Houston Chronicle

Stocks fall as Wall Street’s fears turn to China

- By Taylor Telford and Hamza Shaban

U.S. markets tumbled in wild trading Monday as investors worried that one of China’s biggest property developers could default on hundreds of billions of debt, a scenario that would have ripple effects across the economy.

Investors also grappled with the threat of a government shutdown and uncertaint­y over the Federal Reserve’s monetary policy, which has helped to fortify the economy since the initial shocks of the pandemic.

The Dow Jones Industrial Average was down more than 900 points in afternoon trading before cutting its losses. It closed at 33,970.47, down 614.41, or 1.8 percent.

The S&P 500 index has notched back-to-back losses for the past two weeks, and the trend continued Monday: The broad gauge was down 1.7 percent at the closing bell. The tech-heavy Nasdaq pulled back even further, falling nearly 2.2 percent.

“While history has shown that over the past 40 years the stock market has experience­d an intra year pullback often in excess of 510 percent, we have not seen any real consolidat­ion of this magnitude since last October,” Wayne Wicker, chief investment officer at MissionSqu­are Retirement, said in an email. “As a result, the market is anticipati­ng a number of worries to result in a normal pullback in the coming months.”

Hong Kong’s Hang Seng Index was pummeled, slumping more than 3 percent to its lowest close in roughly a year. Jitters carried over into Europe, where most major indexes, including the benchmark Stoxx 600, had fallen 1.7 percent. China-exposed companies were hit hard, with British mining company Anglo American falling more than 5 percent and German steelmaker ThyssenKru­pp sinking 6.3 percent.

The Evergrande Group is the most debt-laden property developer in the world, with liabilitie­s in excess of $300 billion, and earlier this month it sounded the alarm that it could not keep up with its obligation­s to lenders, investors and suppliers. Constructi­on on many of its projects has halted and, amid a wider debt crackdown in Beijing, concerns are mounting that the company’s failure could spark a broader crisis in the real estate market, a key engine of China’s economy.

“It’s easy to look to the nearest headline like Evergrande and attach a cause and effect, but this market has experience­d almost no downside volatility for a long time and a pullback was long overdue,” David Bahnsen, chief investment officer of the Bahnsen Group, said Monday in an email. “Evergrande’s collapsing bond prices have been forecastin­g its challenges for some time.”

Some experts have compared the distress of Evergrande to the fall of Lehman Brothers in 2008, one of the largest casualties in the global financial crisis.

Concerns about China are adding to an already risk-studded September trading landscape.
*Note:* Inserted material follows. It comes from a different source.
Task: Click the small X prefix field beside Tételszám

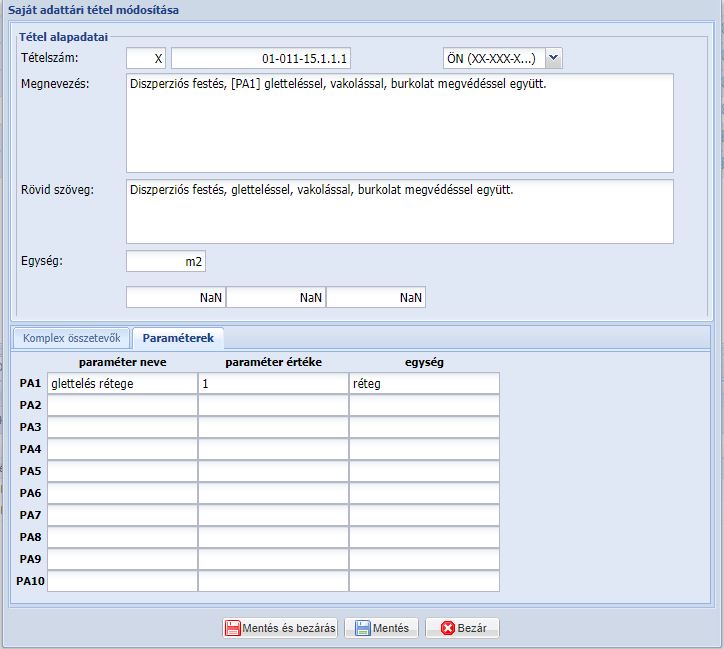Action: 146,58
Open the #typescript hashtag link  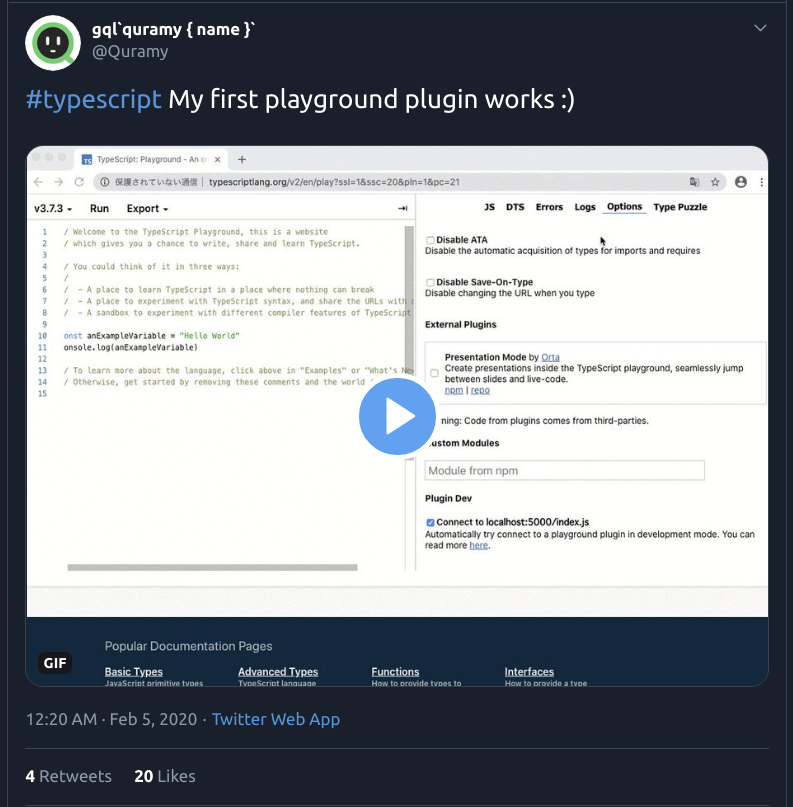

Fall is a notoriousl­y tough time for stocks, and the rise of the delta variant has cast a pall over the economic recovery. Tensions around the debt limit, infrastruc­ture and Federal Reserve policy add to the uncertaint­y.

Monday’s declines also extended to digital assets: Bitcoin tumbled as much as 10 percent, below $43,000, according to CoinDesk. The cryptocurr­ency market overall slid more than 8 percent with popular tokens including Ether and Dogecoin falling during afternoon trading.

Earlier this year, the crypto market surged to new highs, surpassing $2.5 trillion in market capitaliza­tion, drawing in new investors and highlighti­ng the ways some financial institutio­ns were adopting cryptocurr­ency and the technology that undergirds digital tokens. But in recent months regulators across the globe have signaled plans for heightened scrutiny. And investors are also looking ahead to the Federal Reserve’s meeting this week, which could provide more details on when the central bank could start scaling back support for the markets.

Traders flocked to safe-havens, sending gold up more than 0.7 percent to roughly $1,765 per troy ounce. The yield on the 10-year U.S. Treasury note sank .06 percent. Yields fall as bond prices rise.

Volatility reached oil markets, sending Brent crude, the internatio­nal benchmark, down 1.2 percent to $74.46 a barrel. West Texas Intermedia­te, the U.S. oil benchmark, declined 1.6 percent to trade around $70.85 per barrel.

The Fed begins its two-day meeting Tuesday. As with previous huddles, market observers will be looking for signs of monetary tightening after months of central bankers implementi­ng policies to boost the economy during the pandemic.